## [Task item]
Retype only what runs from the first line of the records to the line with "1439x769 pixels.", inclusive, and no pictures.

## [Data for this task]

=-=-=-=-=

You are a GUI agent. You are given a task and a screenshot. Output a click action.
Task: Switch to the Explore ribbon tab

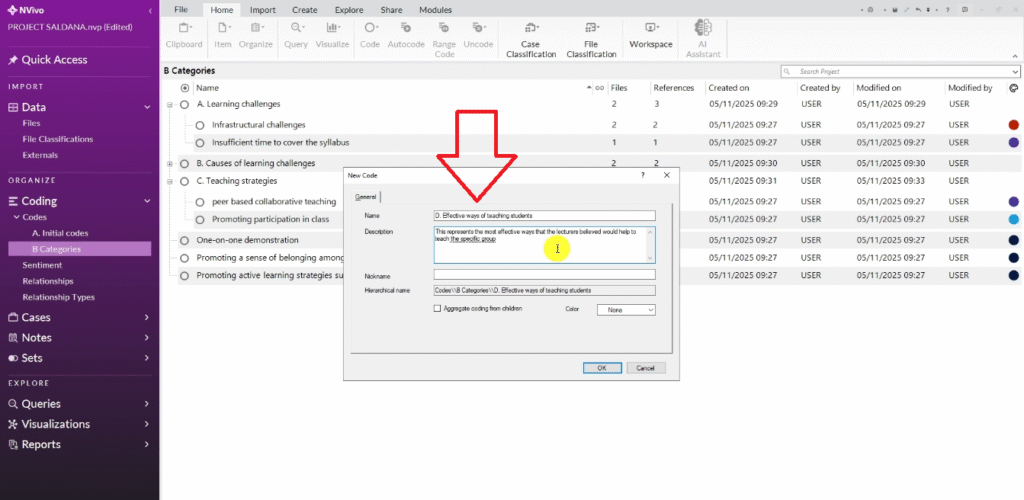(x=349, y=9)
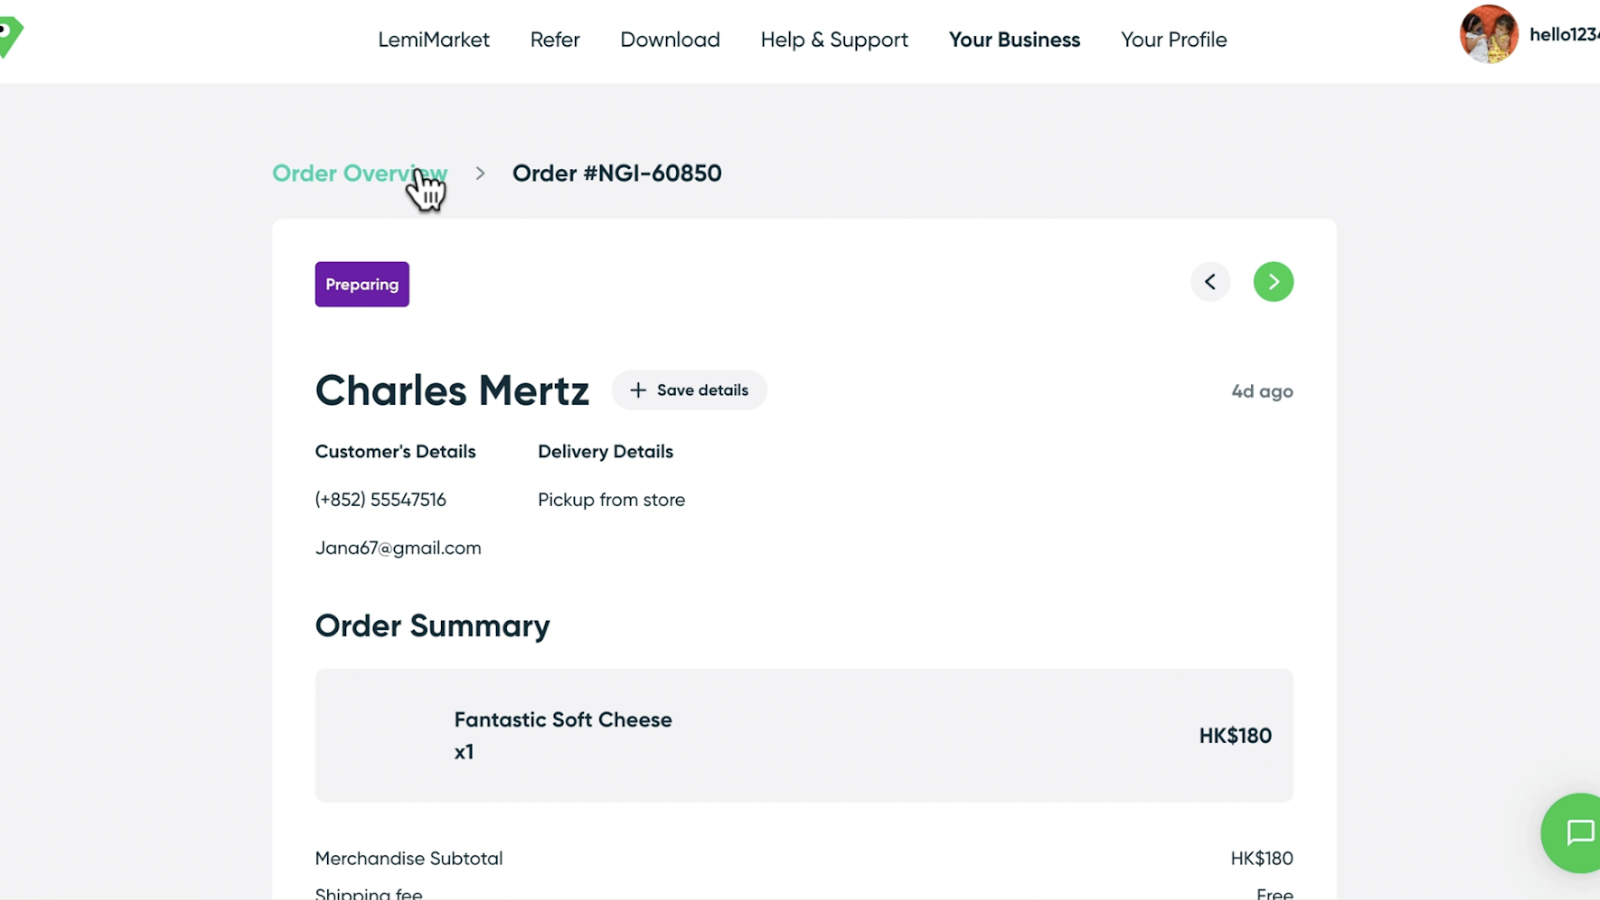Open Help & Support
Screen dimensions: 1600x900
(834, 40)
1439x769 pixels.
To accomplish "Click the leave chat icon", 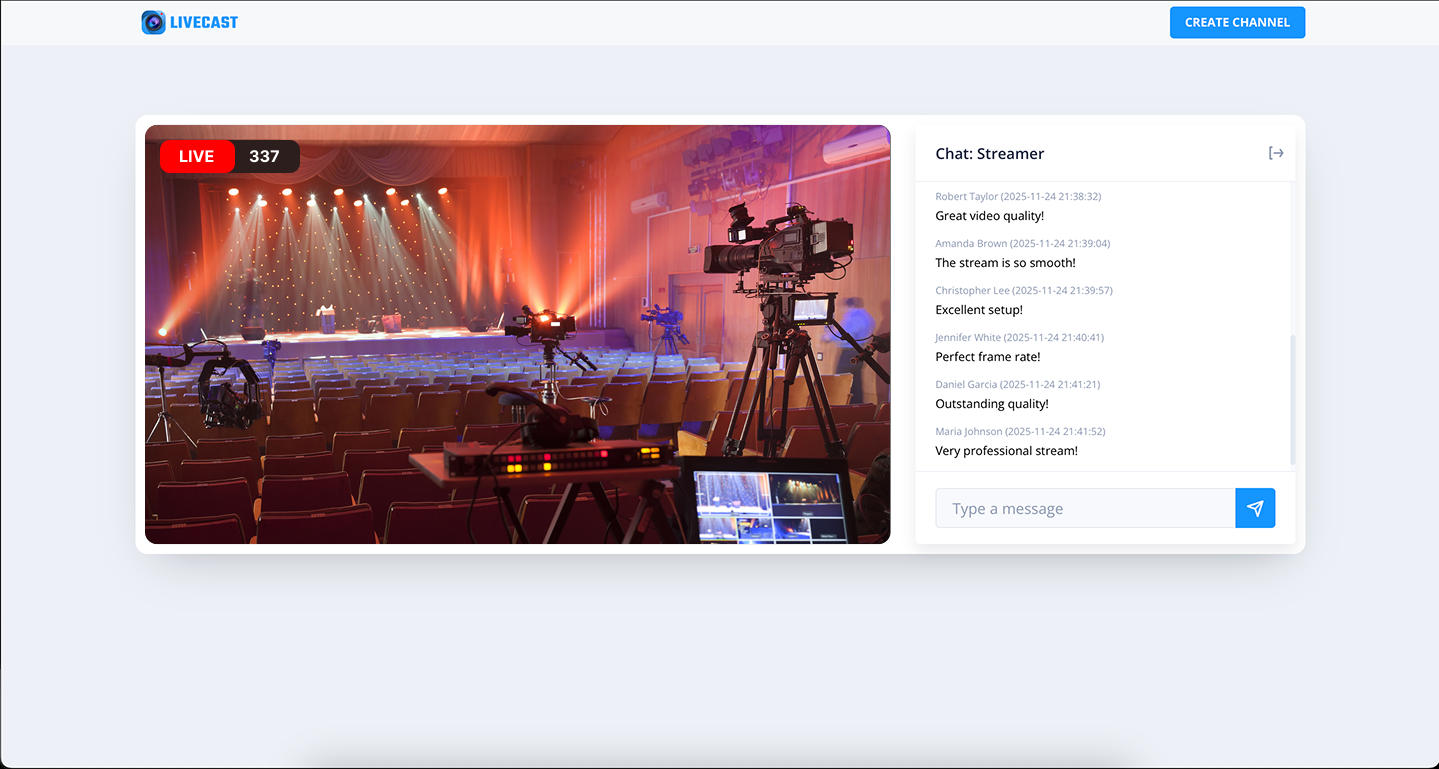I will 1276,153.
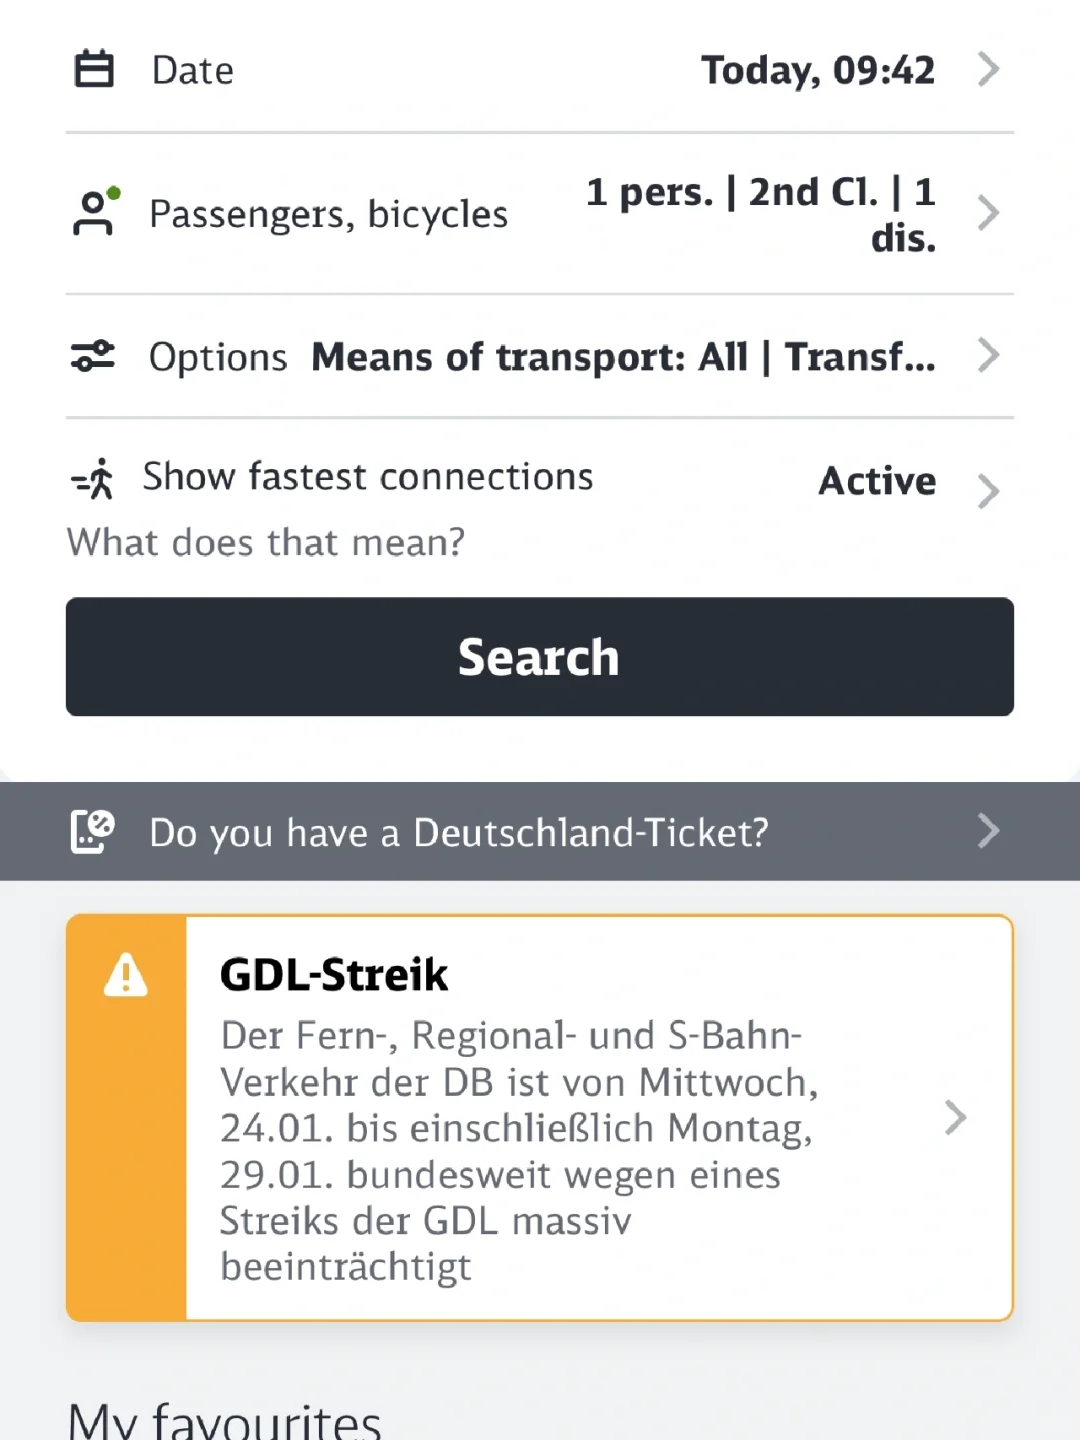Open date picker via Date row chevron

point(988,69)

=-=-=-=-=

## [Task response]
You are a GUI agent. You are given a task and a screenshot. Output a click action.
Task: Switch to the Explore ribbon tab

(x=349, y=9)
Open Help & Support
Screen dimensions: 1600x900
(834, 40)
1439x769 pixels.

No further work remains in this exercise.